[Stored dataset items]
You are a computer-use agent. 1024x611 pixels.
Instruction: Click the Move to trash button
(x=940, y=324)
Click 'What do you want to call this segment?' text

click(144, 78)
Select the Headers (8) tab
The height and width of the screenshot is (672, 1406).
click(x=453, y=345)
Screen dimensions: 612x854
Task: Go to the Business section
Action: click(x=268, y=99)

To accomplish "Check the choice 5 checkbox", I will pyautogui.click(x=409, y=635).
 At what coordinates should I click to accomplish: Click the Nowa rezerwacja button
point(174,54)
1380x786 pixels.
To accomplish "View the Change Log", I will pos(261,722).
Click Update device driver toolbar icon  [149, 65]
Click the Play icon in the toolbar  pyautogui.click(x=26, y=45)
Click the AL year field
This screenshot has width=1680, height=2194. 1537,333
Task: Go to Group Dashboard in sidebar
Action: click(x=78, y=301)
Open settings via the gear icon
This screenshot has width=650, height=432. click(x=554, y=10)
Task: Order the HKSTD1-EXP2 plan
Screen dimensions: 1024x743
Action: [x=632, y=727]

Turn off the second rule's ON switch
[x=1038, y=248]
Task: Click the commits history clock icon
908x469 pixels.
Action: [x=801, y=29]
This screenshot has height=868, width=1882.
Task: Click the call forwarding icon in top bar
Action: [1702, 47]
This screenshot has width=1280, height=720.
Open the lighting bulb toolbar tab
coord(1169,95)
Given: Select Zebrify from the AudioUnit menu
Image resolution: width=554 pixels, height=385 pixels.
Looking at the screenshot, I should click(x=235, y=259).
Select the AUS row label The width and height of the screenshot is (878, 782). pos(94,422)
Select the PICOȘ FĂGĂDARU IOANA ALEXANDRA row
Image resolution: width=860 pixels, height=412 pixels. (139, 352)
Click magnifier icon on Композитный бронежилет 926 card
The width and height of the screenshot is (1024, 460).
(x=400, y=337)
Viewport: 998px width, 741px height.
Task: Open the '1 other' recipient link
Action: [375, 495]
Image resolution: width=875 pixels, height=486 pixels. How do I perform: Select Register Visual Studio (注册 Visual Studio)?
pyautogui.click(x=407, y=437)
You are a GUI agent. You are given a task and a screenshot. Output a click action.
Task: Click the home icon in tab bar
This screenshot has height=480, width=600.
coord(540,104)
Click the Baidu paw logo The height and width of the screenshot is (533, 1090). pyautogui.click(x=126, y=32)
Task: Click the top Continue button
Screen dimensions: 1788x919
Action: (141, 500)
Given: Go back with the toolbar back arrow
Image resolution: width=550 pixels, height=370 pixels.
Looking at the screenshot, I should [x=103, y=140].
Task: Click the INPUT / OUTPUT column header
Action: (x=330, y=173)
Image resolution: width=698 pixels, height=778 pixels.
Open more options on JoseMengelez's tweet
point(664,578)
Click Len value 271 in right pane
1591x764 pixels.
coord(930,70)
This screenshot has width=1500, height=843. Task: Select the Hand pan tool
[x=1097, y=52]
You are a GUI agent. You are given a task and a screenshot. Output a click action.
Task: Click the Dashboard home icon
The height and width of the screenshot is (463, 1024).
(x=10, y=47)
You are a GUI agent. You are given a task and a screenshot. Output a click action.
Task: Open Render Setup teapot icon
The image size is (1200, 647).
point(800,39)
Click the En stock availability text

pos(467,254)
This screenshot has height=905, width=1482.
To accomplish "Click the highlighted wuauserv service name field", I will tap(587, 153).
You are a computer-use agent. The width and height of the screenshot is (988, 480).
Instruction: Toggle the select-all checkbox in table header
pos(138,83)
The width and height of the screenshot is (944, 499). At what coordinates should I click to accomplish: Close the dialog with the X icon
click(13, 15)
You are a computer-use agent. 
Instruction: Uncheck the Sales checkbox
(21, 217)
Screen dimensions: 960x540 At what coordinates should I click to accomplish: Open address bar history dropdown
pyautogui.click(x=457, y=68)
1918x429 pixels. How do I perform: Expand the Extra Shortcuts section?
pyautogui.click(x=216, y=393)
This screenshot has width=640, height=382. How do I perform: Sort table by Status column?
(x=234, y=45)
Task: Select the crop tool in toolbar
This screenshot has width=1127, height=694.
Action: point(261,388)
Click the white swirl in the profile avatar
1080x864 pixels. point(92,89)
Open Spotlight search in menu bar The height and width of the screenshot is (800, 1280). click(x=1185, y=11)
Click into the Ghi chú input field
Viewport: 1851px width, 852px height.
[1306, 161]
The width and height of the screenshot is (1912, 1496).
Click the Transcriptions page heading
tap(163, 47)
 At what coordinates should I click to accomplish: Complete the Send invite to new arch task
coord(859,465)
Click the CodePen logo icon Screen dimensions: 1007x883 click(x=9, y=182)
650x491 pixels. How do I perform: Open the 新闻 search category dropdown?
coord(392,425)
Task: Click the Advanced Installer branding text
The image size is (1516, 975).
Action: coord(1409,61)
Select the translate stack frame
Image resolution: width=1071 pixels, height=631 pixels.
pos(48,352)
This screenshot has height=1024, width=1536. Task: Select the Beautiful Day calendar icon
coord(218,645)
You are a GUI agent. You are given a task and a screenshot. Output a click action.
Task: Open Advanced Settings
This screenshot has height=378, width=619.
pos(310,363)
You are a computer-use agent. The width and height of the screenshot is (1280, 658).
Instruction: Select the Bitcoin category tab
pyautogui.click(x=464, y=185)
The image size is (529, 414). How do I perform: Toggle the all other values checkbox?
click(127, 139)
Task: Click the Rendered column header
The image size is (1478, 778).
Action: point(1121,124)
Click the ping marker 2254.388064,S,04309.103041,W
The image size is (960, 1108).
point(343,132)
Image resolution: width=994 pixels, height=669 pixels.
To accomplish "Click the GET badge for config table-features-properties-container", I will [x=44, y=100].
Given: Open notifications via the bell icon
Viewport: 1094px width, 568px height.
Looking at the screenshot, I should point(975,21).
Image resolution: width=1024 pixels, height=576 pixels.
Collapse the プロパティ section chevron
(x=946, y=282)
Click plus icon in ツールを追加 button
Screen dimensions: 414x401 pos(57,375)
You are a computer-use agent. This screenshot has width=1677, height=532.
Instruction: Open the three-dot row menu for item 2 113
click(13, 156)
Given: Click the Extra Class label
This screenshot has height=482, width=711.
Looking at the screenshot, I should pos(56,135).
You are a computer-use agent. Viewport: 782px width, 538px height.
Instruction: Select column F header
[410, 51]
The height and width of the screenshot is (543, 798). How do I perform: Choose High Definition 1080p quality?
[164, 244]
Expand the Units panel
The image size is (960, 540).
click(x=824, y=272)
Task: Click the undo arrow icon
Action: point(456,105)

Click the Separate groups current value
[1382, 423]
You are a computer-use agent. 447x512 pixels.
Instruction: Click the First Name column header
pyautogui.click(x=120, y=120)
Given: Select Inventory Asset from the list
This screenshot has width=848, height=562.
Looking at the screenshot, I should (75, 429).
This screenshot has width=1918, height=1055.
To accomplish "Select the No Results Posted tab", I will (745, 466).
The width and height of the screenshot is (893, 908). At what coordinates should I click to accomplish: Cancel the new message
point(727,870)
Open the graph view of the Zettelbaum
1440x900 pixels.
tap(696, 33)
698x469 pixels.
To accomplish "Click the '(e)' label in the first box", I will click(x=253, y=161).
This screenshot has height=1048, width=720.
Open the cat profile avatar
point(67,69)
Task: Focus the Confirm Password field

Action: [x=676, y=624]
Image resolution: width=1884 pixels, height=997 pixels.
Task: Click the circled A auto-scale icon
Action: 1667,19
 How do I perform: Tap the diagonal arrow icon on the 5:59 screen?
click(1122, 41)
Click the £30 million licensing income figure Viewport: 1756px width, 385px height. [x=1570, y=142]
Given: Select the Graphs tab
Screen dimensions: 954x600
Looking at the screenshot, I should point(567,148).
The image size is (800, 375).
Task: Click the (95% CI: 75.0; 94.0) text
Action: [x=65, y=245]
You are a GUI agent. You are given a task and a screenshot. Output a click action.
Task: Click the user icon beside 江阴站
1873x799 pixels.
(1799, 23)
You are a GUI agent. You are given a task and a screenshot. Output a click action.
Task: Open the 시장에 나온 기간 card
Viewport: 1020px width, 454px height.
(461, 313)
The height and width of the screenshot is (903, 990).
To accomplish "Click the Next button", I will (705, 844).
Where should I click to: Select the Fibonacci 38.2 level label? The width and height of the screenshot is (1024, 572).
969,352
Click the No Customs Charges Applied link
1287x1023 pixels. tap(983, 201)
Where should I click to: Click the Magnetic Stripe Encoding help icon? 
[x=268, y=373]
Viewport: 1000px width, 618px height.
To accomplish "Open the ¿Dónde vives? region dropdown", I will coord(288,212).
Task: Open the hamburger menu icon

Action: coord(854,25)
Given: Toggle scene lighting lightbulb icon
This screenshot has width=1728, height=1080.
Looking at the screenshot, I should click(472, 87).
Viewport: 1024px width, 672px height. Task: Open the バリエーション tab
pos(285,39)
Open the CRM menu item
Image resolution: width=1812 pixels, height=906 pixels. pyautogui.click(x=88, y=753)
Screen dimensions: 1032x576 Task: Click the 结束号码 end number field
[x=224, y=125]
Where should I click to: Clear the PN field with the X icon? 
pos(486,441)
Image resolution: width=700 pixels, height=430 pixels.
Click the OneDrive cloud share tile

What is required: Report the number of lines in the entries where the word "logo" occurs, and add nothing else.

Task output: 2